_Exercise directions_
Every line with the word "icon" in it should be extracted from the data that follows.

Collected data entries
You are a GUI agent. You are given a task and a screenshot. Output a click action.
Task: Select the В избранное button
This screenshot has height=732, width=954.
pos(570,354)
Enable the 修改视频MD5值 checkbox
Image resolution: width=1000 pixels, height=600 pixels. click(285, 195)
* * *
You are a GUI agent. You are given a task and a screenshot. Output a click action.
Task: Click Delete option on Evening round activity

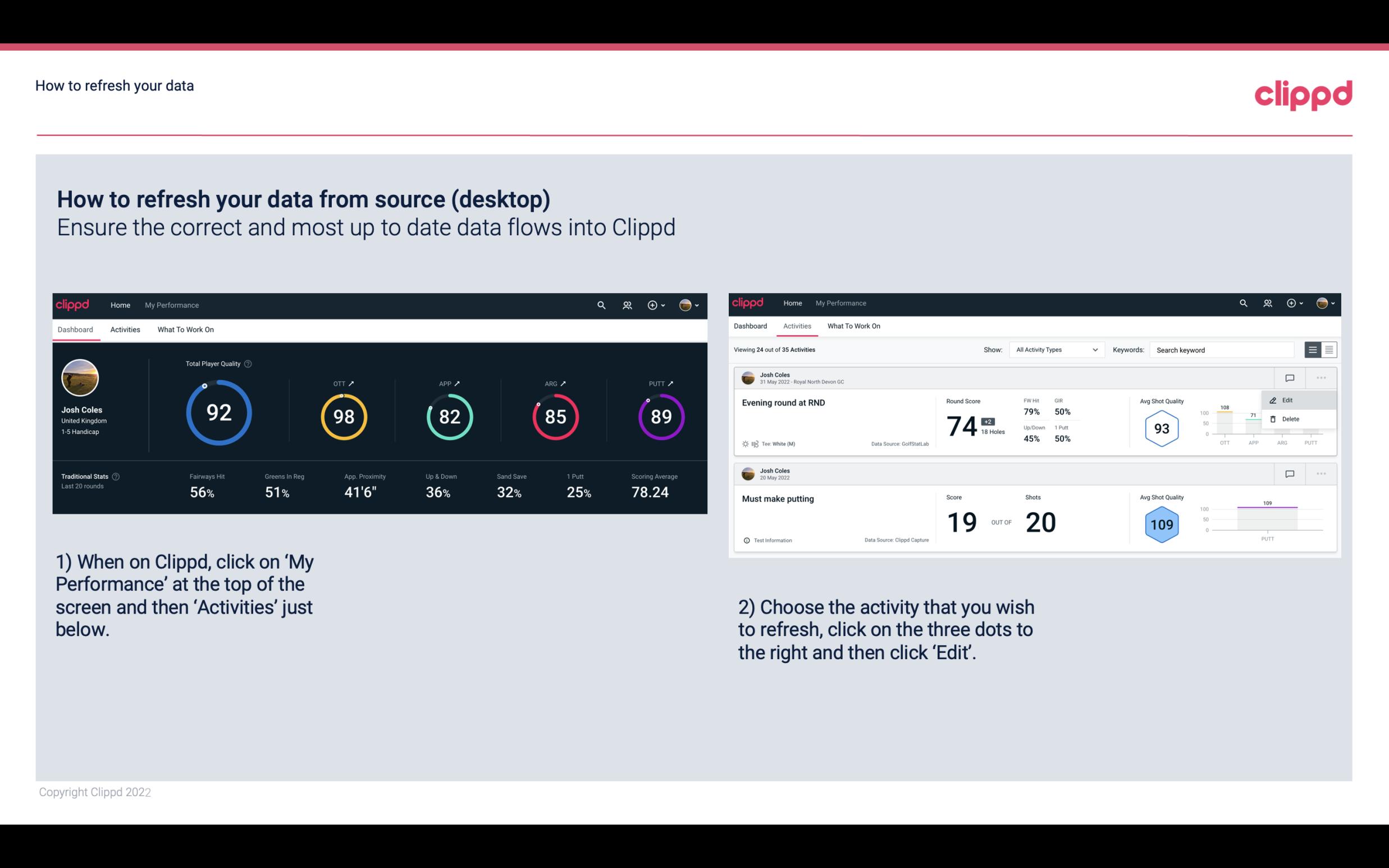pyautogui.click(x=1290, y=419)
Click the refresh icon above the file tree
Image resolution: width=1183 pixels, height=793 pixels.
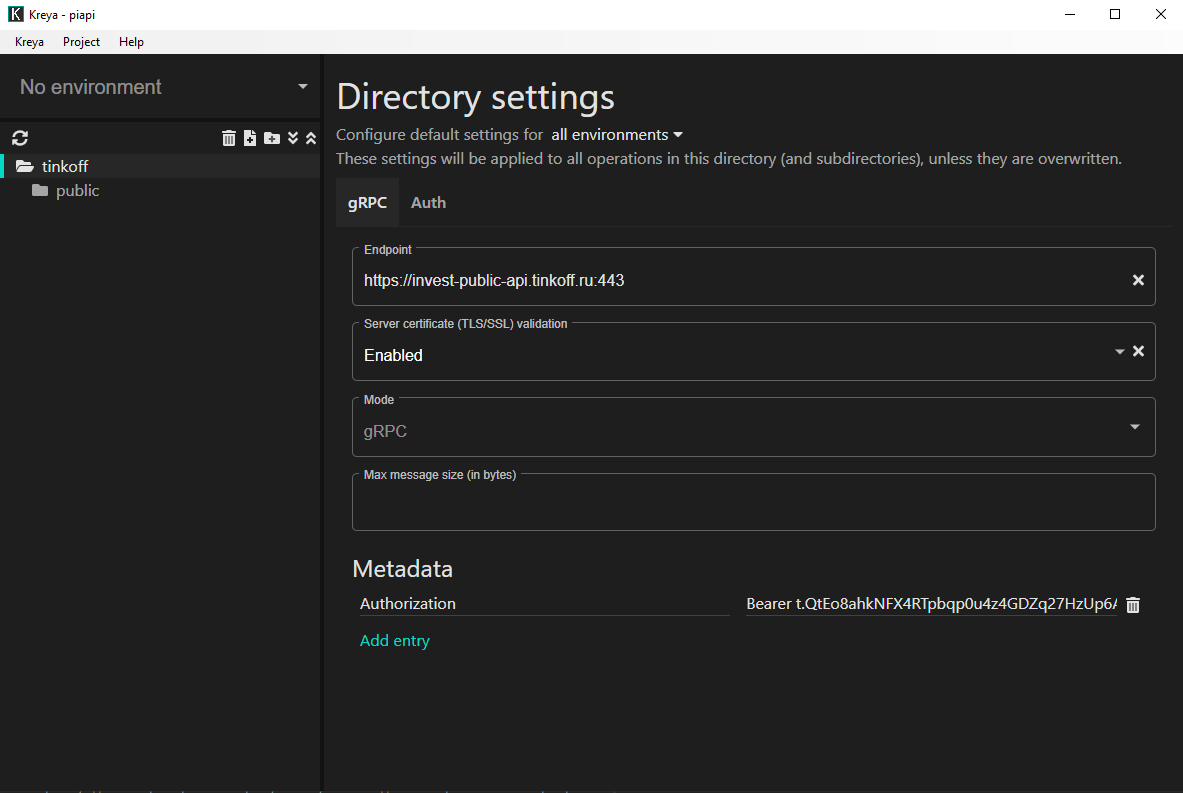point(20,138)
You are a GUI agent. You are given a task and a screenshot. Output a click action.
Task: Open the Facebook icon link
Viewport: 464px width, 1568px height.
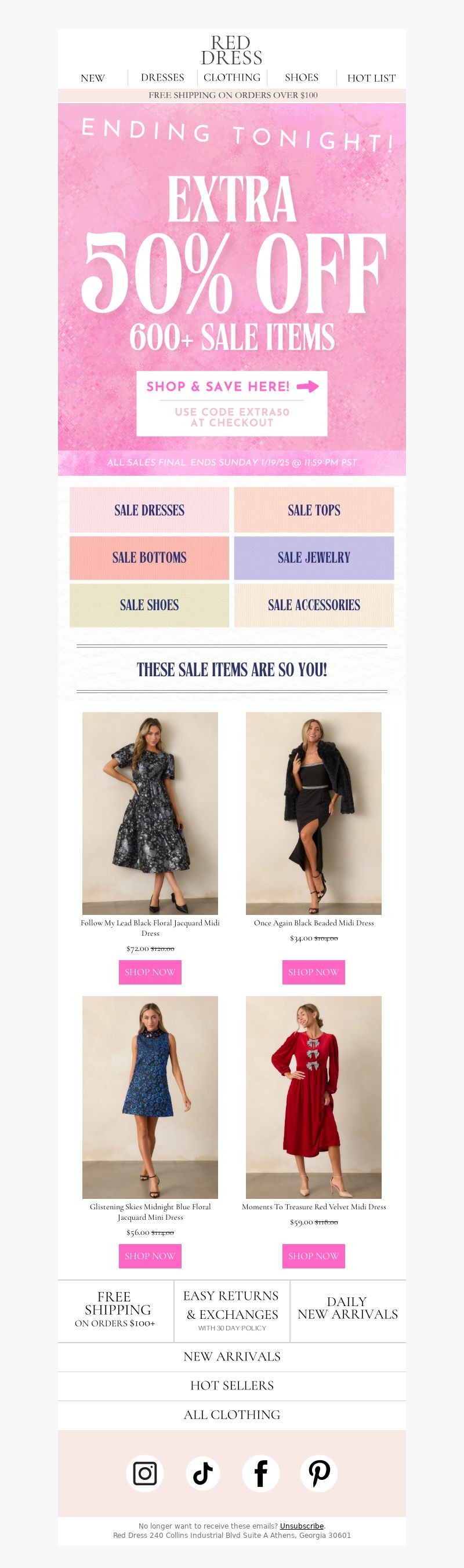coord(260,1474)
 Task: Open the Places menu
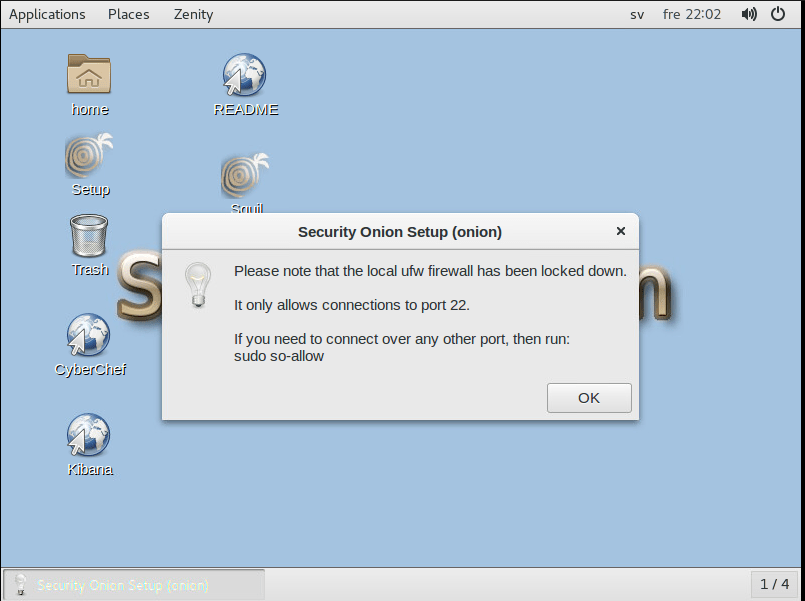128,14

_Answer for this exercise_
Click the refresh icon above the file tree
Task: Open the Facebook icon link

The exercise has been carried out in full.